House debates
Monday, 4 December 2017
Bills
Marriage Amendment (Definition and Religious Freedoms) Bill 2017; Second Reading
6:20 pm
Susan Lamb (Longman, Australian Labor Party) Share this | Hansard source
I acknowledge that many Australians have lost faith in our political system in recent years. I understand that; I really do. This 45th Parliament has been plagued with inaction, indecision, infighting and instability. This catastrophic mess has turned many away from the major parties and many more from the establishment as a whole. So I say to these people: I hear you and I empathise with you. I understand you feel angry, silenced or maybe disillusioned—maybe all three—but I urge you to look at today and recognise the importance of our political system and the great changes that a parliament can make in an individual's life.
We live in a great country filled with great people, and it's exactly that which we can all too easily lose site of. Our country is only great because it is made up of great individuals, of course. Whether you are someone living on a very high income in an electorate like Wentworth or you are somebody just getting by like in my electorate of Longman, it is you as an individual that makes our country great. It's not your pay packet, it's not the colour of your skin and it's certainly not your sexuality. It is the role of your elected representatives to stand up on your behalf and to treat everyone as equals—and, of course, to create change to make it easier for you to get by, easier to live your life, easier to be happy.
These may be small changes, of course, that might help a single individual, just like how recently my office helped a man who was living on the streets to find some housing.
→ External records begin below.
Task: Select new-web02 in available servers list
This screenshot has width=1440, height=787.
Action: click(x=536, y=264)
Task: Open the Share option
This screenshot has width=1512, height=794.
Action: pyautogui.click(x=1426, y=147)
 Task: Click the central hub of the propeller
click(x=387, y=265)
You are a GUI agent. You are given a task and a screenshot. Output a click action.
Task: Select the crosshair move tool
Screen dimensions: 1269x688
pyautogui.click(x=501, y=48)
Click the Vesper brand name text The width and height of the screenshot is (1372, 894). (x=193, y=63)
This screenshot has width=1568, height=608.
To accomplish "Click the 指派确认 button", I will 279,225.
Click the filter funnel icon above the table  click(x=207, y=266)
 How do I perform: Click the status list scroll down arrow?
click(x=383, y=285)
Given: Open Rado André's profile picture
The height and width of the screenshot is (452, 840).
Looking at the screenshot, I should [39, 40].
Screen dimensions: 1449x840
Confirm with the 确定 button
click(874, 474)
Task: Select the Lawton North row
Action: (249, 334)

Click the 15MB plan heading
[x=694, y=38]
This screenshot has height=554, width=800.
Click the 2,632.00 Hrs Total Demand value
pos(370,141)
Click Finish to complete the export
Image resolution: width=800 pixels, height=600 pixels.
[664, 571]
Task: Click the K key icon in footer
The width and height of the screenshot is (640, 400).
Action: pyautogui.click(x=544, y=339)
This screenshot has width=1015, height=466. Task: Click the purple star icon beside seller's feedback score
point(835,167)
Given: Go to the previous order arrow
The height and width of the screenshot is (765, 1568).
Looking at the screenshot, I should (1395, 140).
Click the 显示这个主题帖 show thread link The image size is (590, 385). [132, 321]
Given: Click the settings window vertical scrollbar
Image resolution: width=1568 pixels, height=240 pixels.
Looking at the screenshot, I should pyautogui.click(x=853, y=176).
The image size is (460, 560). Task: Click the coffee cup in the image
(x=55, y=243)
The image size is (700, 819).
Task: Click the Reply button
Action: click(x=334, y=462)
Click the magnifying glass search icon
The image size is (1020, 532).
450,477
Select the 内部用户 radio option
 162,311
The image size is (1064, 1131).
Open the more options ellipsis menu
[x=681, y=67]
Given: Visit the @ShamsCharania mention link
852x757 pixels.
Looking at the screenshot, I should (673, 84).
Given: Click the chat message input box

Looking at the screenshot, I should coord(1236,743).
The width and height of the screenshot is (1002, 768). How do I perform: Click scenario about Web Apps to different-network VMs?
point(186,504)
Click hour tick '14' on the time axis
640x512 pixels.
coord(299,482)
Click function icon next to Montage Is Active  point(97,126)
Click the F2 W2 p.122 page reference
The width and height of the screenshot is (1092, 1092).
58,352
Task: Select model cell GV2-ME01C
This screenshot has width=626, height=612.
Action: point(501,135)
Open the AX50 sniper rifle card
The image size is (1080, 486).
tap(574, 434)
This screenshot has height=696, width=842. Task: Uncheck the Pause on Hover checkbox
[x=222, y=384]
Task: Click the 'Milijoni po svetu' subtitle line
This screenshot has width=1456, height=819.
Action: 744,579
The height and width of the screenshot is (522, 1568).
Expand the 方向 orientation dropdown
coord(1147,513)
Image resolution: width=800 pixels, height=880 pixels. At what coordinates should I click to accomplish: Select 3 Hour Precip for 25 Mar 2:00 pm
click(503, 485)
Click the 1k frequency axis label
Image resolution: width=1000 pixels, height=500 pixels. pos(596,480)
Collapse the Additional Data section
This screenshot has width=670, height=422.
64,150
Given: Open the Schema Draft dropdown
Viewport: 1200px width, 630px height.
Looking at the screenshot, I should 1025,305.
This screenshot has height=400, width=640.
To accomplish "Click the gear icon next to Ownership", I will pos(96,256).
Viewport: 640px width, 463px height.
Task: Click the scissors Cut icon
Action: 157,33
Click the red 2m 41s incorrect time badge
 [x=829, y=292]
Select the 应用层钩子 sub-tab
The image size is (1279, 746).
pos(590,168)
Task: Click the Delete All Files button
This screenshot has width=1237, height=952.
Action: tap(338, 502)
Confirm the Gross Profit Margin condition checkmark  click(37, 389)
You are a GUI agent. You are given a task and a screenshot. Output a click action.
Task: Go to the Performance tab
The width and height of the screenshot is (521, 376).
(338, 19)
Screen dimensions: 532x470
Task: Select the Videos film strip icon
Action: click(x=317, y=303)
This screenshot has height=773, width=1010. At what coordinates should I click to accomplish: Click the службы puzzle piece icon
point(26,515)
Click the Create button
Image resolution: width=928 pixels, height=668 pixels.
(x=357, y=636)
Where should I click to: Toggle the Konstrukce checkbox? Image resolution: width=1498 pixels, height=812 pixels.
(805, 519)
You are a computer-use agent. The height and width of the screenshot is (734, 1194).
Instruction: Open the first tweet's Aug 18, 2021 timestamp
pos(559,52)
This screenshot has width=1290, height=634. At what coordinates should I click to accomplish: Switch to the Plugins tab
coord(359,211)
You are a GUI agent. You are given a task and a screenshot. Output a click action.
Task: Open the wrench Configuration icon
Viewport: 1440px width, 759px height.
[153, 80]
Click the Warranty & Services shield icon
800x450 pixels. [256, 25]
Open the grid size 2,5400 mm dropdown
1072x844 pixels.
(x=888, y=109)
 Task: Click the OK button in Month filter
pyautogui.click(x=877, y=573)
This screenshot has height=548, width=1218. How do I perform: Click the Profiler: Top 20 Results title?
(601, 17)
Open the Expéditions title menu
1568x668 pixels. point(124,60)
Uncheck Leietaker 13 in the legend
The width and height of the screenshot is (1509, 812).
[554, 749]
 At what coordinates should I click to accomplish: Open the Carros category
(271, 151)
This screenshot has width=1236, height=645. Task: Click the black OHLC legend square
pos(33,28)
He now lives on Bribie Island. He's getting by. In actual fact, he's more than getting by. We bumped into each other at Woolworths just last week. He has a home. He has a TV. He has a bed. He's actually got a physical address where he can say to people, 'Come and visit me.' All of these things mean that he has hope back in his life. He's happier than that sad and frustrated man that walked into my office a little bit earlier in the year. These small changes are important, and we can't deny this. Everyone should feel valued, and we must not overlook the importance of helping single individuals.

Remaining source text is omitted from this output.